DO THIS => Reproduce the passage of the court opinion from "The theory of" up to and including "an undiscretionary duty.", retaining every word and mark of punctuation.

DOCUMENT =>
>> START
The theory of the complaint is that appellees, as city officers, by the above statute, were charged with a mandatory and imperative ministerial duty; that is to say, the law having expressly commanded a specific thing to be done involving administrative action, in this case imposed upon appellees alone, they thereby were charged with the performance of an undiscretionary duty.

[3] The memorandum designed by the statute (Burns' 1926, § 362, clause 6) does not contemplate, as a part thereof, argument and general observations of counsel. Its purpose is to point out clearly and concisely the facts wanting in the pleading to make it sufficient on the theory upon which it is predicated. State ex rel. v. Bartholomew, 176 Ind. 182, 95 N. E. 417, Ann. Cas. 1914B, 91;Hedekin Land, etc., Co. v. Campbell, 184 Ind. 643, 112 N. E. 97;Locomotive Engineers', etc., Ass'n v. Higgs, 79 Ind. App. 427, 135 N. E. 353.

[4][5] By eliminating the redundant matter in the memorandum before us, the defects in the complaint relied on are, want of facts showing: (1) Interest or special damage entitling relators to invoke the statute; (2) a joint cause of action in their favor; (3) statute mandatory and not directory; and (4) it affirmatively appears that the statute on which relators rely is unconstitutional and void.

It appears that relators were all employed in one common cause and performing like service in compliance with the requirement of a regularly organized paid fire department of a city having a population within the classification of cities over which the legislative enactment in question was made to apply. They had the same special and peculiar interest in the enforcement of the statute which purposed to lessen the hours of continuous duty of each and all of them. The refusal of the city officers to do their duty under the statute in question is the act of which they all complain. This showing of a common interest in the final determination of the real question at issue was sufficient to repel the first two objections made to the complaint. Shira v. State ex rel., 187 Ind. 441, 119 N. E. 833;State ex rel. v. Mount, 151 Ind. 679, 51 N. E. 417, 52 N. E. 407;Cress v. State ex rel. (Ind. Sup.) 152 N. E. 822;State ex rel. Taro v. Everett, 101 Wash. 561, 172 P. 752, L. R. A. 1918E, 411;Board of Trustees, etc., v. State ex rel. Eaton (1911) 175 Ind. 147, 93 N. E. 851;Hughes v. Outlaw et al. (1916) 197 Ala. 452, 73 So. 16, Ann. Cas. 1918C, 872; Ann. Cas. 1912B, p. 420, note; 38 C. J. 842, § 548.
>> END
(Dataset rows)
>> START
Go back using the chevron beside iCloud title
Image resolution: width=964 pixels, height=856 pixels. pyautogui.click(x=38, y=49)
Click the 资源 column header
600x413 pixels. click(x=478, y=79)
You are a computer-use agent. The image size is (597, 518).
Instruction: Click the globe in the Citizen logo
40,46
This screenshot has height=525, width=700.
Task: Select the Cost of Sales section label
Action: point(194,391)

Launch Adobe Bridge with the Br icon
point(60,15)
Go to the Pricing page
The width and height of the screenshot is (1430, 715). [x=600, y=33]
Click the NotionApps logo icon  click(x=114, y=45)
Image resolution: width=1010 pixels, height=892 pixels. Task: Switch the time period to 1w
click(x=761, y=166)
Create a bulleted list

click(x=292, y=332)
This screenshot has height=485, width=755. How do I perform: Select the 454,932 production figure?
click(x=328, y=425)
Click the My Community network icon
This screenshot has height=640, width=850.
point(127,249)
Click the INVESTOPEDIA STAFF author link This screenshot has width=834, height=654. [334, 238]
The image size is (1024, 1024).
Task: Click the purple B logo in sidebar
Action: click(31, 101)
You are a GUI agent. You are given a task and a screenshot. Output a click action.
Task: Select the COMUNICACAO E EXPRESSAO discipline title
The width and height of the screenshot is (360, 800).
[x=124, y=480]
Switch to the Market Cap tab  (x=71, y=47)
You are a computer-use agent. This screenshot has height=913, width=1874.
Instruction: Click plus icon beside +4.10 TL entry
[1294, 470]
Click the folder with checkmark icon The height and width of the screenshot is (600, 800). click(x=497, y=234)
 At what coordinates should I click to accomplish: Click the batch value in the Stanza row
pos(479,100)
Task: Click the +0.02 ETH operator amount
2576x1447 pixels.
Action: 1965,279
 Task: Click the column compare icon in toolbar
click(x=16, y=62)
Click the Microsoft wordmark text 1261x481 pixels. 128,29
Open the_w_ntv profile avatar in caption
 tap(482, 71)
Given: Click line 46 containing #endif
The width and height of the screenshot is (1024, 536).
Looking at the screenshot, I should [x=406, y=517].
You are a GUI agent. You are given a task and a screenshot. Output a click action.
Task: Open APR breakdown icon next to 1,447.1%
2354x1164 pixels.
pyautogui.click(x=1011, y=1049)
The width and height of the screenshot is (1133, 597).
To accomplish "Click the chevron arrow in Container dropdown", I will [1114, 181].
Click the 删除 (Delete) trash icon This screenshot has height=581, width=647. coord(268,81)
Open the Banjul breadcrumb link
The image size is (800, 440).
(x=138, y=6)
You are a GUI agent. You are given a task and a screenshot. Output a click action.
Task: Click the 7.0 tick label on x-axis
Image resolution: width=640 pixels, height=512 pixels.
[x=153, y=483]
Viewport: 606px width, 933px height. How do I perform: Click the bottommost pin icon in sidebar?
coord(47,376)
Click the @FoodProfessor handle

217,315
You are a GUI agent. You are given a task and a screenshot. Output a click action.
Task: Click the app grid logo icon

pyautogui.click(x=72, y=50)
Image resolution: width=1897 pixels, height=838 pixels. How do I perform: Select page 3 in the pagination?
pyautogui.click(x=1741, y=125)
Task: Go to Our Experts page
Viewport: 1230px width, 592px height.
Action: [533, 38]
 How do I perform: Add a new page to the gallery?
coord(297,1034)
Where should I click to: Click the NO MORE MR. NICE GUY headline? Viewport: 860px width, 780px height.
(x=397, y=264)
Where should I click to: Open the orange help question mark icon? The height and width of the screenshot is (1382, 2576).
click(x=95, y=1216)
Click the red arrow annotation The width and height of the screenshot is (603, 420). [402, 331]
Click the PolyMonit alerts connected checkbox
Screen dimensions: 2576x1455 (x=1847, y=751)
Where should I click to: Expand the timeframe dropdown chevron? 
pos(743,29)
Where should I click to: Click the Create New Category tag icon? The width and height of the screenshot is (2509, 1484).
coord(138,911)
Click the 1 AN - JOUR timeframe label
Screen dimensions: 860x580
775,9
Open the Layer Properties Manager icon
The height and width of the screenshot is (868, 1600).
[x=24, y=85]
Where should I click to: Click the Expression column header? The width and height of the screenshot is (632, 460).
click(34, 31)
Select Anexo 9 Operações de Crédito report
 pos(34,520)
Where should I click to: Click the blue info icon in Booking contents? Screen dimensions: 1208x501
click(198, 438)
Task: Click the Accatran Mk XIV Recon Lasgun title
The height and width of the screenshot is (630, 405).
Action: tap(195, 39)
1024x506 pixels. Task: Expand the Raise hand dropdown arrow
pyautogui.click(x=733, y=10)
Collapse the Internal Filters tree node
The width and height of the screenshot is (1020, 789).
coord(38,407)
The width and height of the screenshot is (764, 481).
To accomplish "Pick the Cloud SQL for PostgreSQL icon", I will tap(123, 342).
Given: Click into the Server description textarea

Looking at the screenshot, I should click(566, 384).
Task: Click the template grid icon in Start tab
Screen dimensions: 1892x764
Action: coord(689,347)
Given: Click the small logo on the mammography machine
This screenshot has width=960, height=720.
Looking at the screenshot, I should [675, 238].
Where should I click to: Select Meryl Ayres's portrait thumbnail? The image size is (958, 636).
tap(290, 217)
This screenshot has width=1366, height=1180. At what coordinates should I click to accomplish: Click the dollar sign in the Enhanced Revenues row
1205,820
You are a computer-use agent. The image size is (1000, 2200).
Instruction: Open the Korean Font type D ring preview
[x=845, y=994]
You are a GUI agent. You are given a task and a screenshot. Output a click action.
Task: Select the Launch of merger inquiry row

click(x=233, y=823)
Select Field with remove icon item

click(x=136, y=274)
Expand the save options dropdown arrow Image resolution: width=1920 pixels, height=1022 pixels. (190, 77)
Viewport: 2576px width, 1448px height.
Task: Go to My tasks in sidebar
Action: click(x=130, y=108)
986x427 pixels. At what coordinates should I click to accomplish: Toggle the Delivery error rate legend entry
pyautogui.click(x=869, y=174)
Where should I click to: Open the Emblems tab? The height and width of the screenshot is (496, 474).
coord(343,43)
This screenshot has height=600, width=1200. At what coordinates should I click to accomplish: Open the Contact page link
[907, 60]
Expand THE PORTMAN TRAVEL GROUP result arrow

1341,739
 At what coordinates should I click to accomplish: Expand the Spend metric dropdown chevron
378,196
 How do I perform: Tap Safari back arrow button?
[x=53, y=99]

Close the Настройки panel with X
>> END
COMPLETED TASK =>
The theory of the complaint is that appellees, as city officers, by the above statute, were charged with a mandatory and imperative ministerial duty; that is to say, the law having expressly commanded a specific thing to be done involving administrative action, in this case imposed upon appellees alone, they thereby were charged with the performance of an undiscretionary duty.